§ Exercise brief
Write out only the tail of the records, beginning at the line containing "Viewport: 720px width, 1280px height." and including the last line, exactly as written.

§ Task inputs
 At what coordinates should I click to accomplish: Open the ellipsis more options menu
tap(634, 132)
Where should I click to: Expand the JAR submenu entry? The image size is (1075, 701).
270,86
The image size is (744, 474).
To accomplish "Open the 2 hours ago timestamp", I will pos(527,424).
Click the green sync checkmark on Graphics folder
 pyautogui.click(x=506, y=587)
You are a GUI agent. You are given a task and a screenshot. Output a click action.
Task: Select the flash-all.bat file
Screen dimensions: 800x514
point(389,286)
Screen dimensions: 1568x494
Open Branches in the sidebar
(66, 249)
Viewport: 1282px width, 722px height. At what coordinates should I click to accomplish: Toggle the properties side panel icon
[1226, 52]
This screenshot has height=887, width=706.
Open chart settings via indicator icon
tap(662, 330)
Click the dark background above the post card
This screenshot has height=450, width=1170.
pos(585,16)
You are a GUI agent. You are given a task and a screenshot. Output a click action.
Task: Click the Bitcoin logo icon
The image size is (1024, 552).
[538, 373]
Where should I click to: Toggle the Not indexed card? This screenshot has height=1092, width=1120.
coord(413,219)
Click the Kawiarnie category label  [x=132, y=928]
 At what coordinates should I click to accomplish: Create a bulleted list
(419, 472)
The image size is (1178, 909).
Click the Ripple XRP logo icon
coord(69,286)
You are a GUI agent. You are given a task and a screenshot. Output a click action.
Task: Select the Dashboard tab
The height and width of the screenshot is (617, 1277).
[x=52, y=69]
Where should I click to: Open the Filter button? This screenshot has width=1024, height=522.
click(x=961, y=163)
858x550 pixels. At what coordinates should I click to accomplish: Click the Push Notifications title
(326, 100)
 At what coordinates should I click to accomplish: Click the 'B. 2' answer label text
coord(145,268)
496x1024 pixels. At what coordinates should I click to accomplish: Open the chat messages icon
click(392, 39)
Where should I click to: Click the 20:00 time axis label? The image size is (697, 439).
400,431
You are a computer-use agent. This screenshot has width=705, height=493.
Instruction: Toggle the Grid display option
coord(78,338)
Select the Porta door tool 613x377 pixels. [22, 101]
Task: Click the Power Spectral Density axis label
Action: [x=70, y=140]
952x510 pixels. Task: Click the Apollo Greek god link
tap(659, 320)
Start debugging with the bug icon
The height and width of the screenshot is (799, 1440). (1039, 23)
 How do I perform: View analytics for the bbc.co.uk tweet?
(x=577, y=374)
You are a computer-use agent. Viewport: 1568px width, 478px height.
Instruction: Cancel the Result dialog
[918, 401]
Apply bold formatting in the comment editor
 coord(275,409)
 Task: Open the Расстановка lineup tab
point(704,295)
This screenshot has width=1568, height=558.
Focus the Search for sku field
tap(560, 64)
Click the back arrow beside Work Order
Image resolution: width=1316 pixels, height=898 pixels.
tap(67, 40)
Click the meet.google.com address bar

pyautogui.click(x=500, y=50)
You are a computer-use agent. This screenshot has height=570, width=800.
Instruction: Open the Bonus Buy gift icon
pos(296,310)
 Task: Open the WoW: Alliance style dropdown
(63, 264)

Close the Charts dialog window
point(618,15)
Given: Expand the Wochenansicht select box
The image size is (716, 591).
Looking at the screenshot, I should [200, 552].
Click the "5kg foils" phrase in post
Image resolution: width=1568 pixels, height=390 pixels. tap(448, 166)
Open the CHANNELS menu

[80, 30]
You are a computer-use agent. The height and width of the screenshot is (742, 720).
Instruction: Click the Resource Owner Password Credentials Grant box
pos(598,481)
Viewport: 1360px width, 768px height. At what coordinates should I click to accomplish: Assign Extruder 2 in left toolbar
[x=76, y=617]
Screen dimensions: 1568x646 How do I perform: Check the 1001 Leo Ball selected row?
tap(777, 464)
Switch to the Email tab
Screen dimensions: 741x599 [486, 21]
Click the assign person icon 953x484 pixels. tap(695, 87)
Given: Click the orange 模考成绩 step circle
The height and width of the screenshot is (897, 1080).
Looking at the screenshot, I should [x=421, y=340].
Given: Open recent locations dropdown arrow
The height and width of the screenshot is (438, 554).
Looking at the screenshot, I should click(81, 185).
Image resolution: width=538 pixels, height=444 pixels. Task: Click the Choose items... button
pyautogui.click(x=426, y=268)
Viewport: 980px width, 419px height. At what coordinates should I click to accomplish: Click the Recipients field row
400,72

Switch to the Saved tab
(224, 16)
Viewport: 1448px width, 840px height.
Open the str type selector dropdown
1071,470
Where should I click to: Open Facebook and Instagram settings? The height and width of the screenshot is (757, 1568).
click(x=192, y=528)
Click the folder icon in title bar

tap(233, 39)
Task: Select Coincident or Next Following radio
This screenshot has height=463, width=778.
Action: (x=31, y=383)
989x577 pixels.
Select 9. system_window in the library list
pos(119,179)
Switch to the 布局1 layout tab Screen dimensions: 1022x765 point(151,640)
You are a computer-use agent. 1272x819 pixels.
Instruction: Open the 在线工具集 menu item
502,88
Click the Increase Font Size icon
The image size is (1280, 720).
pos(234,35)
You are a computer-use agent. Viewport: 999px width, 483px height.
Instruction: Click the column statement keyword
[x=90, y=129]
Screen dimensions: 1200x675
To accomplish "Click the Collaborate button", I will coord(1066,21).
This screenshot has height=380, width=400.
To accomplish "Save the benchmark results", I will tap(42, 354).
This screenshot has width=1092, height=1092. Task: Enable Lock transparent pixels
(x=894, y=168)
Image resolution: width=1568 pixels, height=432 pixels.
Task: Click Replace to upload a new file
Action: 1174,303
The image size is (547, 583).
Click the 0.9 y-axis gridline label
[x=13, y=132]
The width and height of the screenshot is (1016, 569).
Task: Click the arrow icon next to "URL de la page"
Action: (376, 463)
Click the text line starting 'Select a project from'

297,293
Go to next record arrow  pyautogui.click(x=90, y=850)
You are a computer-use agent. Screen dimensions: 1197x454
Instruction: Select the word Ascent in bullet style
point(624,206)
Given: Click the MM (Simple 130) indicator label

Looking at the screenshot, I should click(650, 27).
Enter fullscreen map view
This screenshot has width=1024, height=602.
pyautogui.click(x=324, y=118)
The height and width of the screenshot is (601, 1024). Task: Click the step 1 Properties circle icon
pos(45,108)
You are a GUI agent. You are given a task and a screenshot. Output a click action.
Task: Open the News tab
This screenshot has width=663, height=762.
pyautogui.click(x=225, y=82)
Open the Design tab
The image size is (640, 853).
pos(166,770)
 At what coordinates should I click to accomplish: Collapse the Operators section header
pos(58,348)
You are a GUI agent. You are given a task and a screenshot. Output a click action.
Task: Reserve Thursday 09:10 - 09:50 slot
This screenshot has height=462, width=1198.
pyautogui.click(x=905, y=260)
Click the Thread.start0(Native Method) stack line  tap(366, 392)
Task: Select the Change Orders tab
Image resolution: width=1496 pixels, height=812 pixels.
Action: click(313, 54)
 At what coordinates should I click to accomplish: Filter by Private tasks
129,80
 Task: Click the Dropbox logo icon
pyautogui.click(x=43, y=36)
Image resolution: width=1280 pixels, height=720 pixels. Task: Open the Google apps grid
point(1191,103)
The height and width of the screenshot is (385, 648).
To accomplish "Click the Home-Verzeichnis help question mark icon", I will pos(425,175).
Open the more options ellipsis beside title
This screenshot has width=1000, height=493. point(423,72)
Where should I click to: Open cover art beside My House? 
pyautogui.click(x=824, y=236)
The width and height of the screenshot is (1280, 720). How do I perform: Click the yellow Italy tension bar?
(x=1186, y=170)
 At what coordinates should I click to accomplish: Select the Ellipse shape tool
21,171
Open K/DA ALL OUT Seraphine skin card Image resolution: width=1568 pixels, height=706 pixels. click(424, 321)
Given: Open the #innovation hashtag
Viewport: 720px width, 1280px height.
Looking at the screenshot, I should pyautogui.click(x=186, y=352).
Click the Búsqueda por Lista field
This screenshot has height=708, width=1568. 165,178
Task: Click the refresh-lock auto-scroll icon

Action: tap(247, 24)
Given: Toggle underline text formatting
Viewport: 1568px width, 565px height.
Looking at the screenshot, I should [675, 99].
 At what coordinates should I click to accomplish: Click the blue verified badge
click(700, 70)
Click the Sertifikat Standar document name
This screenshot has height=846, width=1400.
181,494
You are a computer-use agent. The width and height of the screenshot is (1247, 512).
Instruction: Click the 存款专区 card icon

§ Finished exercise
Viewport: 720px width, 1280px height.
Looking at the screenshot, I should pyautogui.click(x=186, y=352).
Click the Búsqueda por Lista field
This screenshot has height=708, width=1568. 165,178
Task: Click the refresh-lock auto-scroll icon

Action: tap(247, 24)
Given: Toggle underline text formatting
Viewport: 1568px width, 565px height.
Looking at the screenshot, I should [675, 99].
 At what coordinates should I click to accomplish: Click the blue verified badge
click(700, 70)
Click the Sertifikat Standar document name
This screenshot has height=846, width=1400.
181,494
You are a computer-use agent. The width and height of the screenshot is (1247, 512).
Instruction: Click the 存款专区 card icon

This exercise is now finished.